Potato Latke Shnitzel
There are some things in life you just don’t mess with: a good story, a warm hug, and Bubbe’s cooking. But what happens when you take two perfect, classic comfort foods and put them together? You get something truly meshuga, like Potato Latke Schnitzel! It’s a crispy, golden combination that’s like getting the best of both Hanukkah and a hearty Friday night meal. It’s simple, it’s a twist on traditional, and it’s the kind of dish that’s perfect for celebrating the miracle of Chanukah!
One of the latest trending crazes is Potato Latke Shnitzel! It’s enticing because you’re taking two amazing dishes and combining them for an incredible chicken dish that’s especially perfect for Shabbat Chanukah, or any night. Here’s how I made mine.

Yum. Just Yum.
Making Potato Latke Shnitzel
Making Potato Latke Shnitzel is actually pretty straightforward. While I’m a big proponent of using Hash Browns in a pinch (as in my original recipe for Hash Brown Potato Latkes created in 2011!), for the Potato Latke Shnitzel I went old school. I pulled out my peeler and hand grater, some excellent Midwest Idaho potatoes and got to work.

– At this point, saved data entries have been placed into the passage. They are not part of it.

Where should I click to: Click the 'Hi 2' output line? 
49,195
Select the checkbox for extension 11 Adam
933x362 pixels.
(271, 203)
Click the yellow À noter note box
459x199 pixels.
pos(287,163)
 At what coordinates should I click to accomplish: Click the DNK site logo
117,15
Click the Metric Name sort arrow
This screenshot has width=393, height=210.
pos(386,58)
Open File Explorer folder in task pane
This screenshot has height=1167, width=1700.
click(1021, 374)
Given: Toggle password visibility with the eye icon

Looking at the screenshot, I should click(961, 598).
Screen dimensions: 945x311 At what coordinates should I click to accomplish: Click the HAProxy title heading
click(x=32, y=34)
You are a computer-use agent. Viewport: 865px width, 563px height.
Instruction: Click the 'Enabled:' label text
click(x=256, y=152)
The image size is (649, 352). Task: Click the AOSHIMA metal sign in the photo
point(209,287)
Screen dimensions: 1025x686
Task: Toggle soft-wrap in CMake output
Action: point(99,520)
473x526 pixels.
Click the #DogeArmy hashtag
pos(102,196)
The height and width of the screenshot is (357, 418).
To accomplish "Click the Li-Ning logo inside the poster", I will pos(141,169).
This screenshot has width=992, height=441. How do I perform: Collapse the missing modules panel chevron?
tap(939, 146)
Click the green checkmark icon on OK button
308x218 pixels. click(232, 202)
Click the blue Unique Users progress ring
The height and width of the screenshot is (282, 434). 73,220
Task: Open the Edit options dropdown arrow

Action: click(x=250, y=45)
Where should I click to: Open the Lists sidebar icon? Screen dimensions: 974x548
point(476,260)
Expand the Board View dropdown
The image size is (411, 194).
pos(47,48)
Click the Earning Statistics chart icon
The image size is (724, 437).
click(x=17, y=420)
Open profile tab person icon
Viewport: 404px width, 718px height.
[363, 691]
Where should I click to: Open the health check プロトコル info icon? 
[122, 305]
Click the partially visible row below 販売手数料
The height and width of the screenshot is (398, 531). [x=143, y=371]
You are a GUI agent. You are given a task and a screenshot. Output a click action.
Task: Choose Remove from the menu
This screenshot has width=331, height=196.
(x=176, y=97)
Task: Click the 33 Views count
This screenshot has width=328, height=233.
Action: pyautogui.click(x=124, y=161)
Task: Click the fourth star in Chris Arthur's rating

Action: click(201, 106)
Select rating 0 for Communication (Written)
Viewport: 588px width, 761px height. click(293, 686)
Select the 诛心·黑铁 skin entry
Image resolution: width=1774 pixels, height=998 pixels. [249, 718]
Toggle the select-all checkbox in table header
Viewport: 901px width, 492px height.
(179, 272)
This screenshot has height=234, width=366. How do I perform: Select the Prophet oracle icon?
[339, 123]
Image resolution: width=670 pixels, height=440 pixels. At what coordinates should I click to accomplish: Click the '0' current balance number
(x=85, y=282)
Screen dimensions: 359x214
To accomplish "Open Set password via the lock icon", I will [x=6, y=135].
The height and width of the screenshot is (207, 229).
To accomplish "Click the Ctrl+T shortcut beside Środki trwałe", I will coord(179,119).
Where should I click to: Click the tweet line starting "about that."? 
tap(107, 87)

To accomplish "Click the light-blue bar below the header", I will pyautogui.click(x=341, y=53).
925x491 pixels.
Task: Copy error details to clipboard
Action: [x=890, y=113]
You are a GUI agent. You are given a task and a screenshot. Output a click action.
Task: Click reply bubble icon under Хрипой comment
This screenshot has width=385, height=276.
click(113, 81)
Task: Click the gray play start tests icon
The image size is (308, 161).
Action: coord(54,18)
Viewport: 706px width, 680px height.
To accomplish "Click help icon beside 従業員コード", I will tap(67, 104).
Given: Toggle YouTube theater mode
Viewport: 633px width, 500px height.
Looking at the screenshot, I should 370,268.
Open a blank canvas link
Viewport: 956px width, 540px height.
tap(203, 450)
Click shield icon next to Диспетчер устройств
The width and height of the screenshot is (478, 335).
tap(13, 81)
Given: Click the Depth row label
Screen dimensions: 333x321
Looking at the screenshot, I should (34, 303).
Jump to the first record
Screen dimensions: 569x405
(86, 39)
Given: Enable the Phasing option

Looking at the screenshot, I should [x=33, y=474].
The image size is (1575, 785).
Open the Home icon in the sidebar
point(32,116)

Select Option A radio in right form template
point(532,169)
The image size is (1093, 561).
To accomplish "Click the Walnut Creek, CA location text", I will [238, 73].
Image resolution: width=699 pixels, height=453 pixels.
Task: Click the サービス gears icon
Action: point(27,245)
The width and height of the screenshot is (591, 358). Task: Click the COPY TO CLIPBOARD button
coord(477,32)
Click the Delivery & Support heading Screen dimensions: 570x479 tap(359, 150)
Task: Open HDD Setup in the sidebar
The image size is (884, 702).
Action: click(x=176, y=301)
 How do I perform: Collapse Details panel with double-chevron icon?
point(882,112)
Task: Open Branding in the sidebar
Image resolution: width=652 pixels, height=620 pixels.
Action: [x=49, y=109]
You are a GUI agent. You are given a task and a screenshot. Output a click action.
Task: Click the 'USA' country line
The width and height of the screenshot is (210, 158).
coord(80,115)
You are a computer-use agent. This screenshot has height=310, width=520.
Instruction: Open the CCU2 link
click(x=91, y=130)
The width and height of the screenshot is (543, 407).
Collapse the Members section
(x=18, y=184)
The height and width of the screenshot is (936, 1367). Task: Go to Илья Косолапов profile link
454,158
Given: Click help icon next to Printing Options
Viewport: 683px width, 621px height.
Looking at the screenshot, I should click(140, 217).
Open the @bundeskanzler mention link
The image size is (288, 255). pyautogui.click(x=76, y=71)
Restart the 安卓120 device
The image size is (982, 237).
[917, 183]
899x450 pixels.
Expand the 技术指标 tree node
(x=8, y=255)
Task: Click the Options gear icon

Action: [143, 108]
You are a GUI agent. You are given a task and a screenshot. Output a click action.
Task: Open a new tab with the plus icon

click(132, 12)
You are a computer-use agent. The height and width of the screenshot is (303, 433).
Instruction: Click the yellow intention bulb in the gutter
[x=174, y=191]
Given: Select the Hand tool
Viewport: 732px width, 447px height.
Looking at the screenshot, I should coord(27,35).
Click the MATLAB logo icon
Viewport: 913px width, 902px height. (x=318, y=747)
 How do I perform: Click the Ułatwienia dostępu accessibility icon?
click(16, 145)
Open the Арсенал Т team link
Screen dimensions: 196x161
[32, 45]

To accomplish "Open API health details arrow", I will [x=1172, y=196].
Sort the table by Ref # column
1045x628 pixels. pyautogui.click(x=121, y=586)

Prepping potatoes by hand is the way to go for Potato Latke Shnitzel.
I also grated an onion with the potatoes. It’s a critical step when using fresh potatoes for latkes or a potato kugel. The onion keeps the potatoes from turning brown while you’re prepping them. As I expected, eating them in the Potato Latke Shnitzel was the best of times and the worst of times. The Potato Latke Shnitzel with onions was delicious but my body was pretty upset with me… It was completely worth it!

A few more essential tips:
Make sure to squeeze out the potato onion liquid
Squeezing out the excess liquid from the grated potatoes and onion helps the Potato Latke Shnitzel brown to an awesome crispiness that you wouldn’t necessarily get with wet grated potatoes/onion. You may still get some liquid in the mixture after squeezing it out, but at least there won’t be a lot.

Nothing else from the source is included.